• **Text passage**
════════
Typically, northern lights are set off when a sunspot - a humongous belch of the sun's plasma - occurs on the side of the sun that's facing Earth (the sun also rotates). The electromagnetic storm reaches Earth a couple of days later. This year is supposed to see a peak of sunspot activity, which runs in 11-year cycles. (There are several northern lights forecast links over in the right hand column.)
But last night's solar storm was not typical. Instead of a sunspot, the electrical storm that swept across our little planet was was caused by an unexpected, interplanetary shock wave. Last night's turbulence was thought to originate from ripples in the solar winds.
We fly through the solar winds every day, here on the third rock from the sun. As the sun makes one complete rotation every 27 Earth-days, it flings highly-charged electrons and protons off into space. This solar wind blows continuously, filling our solar system and then some. It's been compared to a flowing skirt around a spinning dancer. The ripples are caused by winds of different speeds spinning away from the sun.
════════
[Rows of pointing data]
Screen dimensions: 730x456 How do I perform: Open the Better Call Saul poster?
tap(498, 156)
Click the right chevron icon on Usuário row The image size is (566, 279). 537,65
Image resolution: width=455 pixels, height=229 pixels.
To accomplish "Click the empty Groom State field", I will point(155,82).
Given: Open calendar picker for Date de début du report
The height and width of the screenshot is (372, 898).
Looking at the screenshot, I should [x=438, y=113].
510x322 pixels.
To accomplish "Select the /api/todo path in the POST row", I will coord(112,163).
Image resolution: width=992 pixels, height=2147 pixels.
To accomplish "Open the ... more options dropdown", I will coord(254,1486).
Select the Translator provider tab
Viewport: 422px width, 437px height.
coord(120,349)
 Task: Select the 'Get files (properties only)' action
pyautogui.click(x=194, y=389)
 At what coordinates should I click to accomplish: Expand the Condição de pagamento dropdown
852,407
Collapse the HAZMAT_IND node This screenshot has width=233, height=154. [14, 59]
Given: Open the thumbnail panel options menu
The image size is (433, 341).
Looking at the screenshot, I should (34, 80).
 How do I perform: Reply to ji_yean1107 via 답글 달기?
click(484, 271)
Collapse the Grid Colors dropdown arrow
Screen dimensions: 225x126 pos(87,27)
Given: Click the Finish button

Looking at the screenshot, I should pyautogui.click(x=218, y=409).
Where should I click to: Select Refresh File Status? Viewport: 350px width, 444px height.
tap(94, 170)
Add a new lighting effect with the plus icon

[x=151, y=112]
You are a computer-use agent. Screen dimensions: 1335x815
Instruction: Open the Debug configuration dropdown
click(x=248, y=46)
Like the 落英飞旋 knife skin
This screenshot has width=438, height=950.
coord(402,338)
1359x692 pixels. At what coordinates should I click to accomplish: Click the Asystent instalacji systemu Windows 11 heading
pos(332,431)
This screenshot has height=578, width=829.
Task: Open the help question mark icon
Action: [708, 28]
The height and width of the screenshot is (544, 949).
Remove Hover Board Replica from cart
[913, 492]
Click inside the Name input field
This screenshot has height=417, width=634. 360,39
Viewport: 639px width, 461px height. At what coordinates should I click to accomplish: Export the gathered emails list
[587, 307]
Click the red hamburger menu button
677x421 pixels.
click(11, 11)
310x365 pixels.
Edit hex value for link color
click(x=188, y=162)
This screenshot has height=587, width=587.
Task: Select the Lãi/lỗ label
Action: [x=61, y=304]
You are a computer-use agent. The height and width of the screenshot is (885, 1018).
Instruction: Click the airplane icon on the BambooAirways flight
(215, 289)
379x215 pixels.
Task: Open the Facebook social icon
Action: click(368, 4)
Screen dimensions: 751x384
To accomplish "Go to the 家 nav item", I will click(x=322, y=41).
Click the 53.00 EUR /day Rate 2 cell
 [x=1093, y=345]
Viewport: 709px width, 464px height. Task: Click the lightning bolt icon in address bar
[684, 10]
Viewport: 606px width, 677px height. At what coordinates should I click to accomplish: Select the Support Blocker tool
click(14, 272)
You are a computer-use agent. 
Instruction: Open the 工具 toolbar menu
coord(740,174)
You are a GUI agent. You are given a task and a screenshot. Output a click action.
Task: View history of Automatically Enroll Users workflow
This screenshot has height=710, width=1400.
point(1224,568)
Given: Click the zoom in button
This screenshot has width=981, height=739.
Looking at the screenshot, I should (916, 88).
════════
• **Objectives**
1. According to the northern lights passage, how long does the sun take to make one complete rotation?
2. Extract the northern lights passage from "Typically, northern lights" up to and including "the solar winds.".
This material is not needed.

• **Task responses**
1. The sun makes one complete rotation every 27 Earth-days.

2.
Typically, northern lights are set off when a sunspot - a humongous belch of the sun's plasma - occurs on the side of the sun that's facing Earth (the sun also rotates). The electromagnetic storm reaches Earth a couple of days later. This year is supposed to see a peak of sunspot activity, which runs in 11-year cycles. (There are several northern lights forecast links over in the right hand column.)
But last night's solar storm was not typical. Instead of a sunspot, the electrical storm that swept across our little planet was was caused by an unexpected, interplanetary shock wave. Last night's turbulence was thought to originate from ripples in the solar winds.